INFORMATION GIVEN Start Marker

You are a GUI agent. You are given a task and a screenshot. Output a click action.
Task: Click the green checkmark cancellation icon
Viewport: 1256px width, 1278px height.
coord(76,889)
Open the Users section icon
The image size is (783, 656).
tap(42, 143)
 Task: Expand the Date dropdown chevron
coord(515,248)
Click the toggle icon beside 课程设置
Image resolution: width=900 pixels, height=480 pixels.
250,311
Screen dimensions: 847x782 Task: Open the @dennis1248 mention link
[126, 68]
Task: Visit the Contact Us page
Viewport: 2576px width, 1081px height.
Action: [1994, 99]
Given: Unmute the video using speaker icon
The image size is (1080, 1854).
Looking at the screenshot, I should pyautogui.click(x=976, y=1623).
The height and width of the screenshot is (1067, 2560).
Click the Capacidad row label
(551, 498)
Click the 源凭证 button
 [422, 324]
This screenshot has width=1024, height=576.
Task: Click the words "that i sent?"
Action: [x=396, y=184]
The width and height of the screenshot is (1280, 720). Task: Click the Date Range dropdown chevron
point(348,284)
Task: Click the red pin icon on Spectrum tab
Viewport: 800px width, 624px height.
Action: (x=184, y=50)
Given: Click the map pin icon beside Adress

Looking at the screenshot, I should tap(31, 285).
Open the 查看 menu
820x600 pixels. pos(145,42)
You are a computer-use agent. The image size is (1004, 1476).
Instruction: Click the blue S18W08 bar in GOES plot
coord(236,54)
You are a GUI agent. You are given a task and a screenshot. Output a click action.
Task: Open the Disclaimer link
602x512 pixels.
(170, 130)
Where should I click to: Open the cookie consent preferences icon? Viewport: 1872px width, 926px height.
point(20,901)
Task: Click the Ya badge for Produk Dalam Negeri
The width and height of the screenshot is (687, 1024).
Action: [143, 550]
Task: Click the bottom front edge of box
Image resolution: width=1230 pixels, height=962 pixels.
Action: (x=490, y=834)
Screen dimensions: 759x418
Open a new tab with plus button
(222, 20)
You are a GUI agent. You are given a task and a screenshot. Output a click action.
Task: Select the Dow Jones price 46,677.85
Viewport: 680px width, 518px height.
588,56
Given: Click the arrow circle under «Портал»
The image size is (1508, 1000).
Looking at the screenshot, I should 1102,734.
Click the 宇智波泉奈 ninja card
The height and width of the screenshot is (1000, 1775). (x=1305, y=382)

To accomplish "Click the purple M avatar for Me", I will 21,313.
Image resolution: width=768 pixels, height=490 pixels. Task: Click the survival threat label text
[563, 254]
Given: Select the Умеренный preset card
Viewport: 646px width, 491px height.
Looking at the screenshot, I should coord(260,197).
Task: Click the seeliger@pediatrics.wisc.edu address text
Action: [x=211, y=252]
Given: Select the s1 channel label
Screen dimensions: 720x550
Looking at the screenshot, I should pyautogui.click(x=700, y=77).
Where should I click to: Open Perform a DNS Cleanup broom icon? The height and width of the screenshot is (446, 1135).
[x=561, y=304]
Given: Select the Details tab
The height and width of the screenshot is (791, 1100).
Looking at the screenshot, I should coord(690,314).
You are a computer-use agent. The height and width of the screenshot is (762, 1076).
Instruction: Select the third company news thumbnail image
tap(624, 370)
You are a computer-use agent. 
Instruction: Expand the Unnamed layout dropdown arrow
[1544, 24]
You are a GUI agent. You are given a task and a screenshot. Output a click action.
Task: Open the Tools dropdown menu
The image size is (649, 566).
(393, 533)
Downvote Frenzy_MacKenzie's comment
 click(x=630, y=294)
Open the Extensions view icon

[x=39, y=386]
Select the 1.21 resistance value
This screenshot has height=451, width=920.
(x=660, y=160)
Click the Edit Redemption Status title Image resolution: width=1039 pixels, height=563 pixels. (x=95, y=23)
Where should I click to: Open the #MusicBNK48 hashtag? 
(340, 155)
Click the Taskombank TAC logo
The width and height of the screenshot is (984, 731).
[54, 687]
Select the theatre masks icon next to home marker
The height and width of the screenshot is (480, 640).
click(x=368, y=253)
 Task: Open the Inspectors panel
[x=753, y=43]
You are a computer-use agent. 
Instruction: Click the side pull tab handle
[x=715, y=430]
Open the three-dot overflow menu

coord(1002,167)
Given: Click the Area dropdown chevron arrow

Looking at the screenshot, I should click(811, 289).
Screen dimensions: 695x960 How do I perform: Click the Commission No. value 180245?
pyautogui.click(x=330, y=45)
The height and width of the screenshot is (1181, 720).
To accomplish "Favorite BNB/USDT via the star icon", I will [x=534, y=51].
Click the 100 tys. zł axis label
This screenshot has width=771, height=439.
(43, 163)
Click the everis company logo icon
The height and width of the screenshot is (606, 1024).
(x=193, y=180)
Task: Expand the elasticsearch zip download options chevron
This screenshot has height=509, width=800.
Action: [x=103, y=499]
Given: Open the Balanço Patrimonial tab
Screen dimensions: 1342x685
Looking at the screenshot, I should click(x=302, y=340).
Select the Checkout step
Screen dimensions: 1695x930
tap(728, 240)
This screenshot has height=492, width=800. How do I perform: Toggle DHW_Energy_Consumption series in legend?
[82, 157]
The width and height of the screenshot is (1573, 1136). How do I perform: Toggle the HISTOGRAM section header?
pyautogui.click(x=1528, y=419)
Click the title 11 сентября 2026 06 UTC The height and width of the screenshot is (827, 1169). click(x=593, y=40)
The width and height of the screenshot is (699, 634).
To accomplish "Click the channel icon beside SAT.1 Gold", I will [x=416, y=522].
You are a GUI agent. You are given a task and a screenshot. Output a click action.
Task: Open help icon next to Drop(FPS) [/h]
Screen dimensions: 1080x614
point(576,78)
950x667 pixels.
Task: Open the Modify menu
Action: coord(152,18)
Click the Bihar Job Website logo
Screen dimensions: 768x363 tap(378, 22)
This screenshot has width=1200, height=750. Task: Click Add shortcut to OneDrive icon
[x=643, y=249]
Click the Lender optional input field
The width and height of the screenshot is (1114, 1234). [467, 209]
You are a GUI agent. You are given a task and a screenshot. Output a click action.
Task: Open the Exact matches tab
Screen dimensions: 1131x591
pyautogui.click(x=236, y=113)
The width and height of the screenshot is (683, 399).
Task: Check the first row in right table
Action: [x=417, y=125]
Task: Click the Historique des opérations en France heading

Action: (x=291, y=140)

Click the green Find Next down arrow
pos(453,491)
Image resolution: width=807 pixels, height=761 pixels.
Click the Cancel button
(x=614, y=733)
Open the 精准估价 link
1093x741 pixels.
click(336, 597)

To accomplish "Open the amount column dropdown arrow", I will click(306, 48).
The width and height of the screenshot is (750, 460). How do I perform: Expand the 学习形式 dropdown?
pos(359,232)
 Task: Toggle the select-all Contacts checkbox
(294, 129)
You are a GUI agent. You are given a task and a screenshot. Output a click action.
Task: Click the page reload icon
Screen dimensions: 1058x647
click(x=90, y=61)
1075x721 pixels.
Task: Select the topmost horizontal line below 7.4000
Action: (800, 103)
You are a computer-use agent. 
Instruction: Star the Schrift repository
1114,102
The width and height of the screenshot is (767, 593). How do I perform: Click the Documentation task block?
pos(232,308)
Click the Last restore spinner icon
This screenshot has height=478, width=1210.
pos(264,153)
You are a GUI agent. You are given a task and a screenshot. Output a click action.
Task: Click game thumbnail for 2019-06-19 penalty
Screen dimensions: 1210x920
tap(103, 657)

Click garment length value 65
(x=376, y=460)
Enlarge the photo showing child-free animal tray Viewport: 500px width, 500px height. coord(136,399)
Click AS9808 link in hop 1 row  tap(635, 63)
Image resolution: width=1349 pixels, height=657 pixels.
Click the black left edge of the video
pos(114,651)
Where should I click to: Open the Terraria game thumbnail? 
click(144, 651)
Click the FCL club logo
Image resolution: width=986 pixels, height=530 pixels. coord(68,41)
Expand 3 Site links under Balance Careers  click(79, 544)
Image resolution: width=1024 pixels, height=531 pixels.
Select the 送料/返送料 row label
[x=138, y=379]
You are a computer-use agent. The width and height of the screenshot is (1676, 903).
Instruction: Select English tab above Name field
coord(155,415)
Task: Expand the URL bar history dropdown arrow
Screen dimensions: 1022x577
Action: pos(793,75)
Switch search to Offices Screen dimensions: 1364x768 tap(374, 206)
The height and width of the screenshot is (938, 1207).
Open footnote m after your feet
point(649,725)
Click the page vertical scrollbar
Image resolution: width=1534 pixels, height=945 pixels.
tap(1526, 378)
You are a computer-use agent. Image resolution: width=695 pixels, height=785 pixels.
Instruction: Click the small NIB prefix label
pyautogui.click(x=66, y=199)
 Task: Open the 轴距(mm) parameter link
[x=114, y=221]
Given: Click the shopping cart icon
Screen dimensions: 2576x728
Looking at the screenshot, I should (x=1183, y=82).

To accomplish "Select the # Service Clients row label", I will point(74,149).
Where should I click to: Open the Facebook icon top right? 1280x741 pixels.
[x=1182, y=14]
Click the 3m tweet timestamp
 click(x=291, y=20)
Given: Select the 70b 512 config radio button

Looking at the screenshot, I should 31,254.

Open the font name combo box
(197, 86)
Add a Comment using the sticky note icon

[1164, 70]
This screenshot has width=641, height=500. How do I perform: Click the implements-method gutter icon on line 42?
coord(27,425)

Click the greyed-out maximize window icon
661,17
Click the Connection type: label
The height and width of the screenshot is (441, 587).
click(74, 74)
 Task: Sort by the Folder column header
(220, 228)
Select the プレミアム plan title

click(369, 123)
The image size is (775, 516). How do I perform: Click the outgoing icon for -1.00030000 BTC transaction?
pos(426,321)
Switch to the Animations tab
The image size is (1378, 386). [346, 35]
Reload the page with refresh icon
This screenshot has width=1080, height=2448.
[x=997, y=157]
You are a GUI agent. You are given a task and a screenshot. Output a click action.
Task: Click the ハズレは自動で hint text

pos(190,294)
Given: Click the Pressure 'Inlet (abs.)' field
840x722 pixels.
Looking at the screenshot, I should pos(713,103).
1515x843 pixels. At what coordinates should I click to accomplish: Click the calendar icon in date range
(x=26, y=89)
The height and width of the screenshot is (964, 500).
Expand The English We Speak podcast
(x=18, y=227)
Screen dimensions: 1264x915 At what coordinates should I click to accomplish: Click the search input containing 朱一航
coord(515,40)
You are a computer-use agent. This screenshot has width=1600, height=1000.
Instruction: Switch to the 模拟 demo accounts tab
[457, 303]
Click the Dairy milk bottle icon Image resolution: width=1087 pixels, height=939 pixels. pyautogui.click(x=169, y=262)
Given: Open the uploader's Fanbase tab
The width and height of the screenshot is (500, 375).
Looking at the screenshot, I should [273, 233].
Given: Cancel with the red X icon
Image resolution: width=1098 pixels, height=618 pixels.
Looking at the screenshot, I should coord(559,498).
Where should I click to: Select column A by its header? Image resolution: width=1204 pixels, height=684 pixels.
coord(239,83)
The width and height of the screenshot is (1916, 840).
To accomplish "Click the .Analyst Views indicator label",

INFORMATION GIVEN End Marker

**REQUIRED WORK**
Your reply should be a single number: how many lines in the entries above hold the string "under".

**RESULT**
2